▸ What you will do: Everything from the first line of the material below through the line containing "The width and height of the screenshot is (1568, 461)." must be retyped exactly, and nothing past it.

▸ Task inputs:
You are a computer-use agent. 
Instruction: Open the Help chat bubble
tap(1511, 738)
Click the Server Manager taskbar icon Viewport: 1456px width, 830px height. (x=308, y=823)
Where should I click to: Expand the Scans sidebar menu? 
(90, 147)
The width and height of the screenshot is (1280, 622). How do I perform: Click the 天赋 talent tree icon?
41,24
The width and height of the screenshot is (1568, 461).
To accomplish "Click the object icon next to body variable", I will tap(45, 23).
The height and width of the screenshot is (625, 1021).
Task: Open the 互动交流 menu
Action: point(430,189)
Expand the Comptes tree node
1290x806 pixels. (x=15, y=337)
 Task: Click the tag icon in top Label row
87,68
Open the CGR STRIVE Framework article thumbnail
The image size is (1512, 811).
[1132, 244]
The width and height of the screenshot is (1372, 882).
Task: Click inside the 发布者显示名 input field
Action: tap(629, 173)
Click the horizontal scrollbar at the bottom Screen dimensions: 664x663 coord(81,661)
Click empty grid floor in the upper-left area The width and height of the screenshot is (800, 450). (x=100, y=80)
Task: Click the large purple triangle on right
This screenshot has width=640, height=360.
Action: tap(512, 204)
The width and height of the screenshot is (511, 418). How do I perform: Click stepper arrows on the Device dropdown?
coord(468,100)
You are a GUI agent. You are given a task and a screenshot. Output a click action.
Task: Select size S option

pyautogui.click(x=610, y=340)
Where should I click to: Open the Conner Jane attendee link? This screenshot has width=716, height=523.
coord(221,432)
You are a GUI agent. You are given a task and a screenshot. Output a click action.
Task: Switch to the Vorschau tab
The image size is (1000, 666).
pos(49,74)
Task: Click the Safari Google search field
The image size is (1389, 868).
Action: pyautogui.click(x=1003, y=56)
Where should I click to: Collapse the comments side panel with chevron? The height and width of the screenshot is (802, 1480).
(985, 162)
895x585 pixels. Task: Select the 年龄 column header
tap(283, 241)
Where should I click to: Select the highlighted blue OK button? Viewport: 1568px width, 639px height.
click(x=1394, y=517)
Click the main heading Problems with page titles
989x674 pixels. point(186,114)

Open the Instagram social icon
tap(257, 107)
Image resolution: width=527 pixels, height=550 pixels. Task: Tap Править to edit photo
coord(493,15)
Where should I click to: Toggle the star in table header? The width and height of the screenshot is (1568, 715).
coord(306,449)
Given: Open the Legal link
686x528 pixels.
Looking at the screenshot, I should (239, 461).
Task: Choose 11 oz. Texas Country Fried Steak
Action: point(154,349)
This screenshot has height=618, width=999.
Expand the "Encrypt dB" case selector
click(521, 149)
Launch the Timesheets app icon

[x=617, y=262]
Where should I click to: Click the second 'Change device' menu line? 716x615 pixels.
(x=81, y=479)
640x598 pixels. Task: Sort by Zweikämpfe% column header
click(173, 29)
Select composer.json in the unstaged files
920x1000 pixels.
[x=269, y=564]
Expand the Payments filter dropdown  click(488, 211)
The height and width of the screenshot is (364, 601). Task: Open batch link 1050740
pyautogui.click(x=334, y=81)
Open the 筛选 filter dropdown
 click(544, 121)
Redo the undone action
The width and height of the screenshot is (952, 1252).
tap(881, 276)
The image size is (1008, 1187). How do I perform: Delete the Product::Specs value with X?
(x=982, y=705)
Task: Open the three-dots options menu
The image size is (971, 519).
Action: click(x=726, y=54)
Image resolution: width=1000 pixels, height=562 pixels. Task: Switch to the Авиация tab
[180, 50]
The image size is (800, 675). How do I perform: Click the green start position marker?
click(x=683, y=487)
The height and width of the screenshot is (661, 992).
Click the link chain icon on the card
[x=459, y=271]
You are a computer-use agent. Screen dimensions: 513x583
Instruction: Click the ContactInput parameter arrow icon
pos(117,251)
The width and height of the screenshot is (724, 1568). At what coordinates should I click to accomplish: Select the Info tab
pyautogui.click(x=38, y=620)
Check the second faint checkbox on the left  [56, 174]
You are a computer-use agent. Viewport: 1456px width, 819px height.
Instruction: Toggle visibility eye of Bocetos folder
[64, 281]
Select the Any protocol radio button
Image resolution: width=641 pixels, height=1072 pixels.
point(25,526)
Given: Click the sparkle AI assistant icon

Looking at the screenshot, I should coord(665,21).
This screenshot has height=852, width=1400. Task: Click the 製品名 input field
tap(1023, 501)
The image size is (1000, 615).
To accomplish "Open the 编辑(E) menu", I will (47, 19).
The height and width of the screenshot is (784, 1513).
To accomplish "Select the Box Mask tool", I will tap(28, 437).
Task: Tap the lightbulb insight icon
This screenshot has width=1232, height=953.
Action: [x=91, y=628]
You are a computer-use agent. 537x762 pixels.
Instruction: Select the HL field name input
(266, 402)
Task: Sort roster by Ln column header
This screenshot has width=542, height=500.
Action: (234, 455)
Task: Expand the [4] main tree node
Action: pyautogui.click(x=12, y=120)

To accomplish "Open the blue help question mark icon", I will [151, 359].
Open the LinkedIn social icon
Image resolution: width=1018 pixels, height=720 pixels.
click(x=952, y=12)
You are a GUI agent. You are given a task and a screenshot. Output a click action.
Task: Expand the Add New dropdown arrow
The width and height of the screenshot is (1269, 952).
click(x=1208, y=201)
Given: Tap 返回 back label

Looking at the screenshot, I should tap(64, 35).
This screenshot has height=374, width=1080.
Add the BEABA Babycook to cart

▸ Exercise response:
You are a computer-use agent. 
Instruction: Open the Help chat bubble
tap(1511, 738)
Click the Server Manager taskbar icon Viewport: 1456px width, 830px height. (x=308, y=823)
Where should I click to: Expand the Scans sidebar menu? 
(90, 147)
The width and height of the screenshot is (1280, 622). How do I perform: Click the 天赋 talent tree icon?
41,24
The width and height of the screenshot is (1568, 461).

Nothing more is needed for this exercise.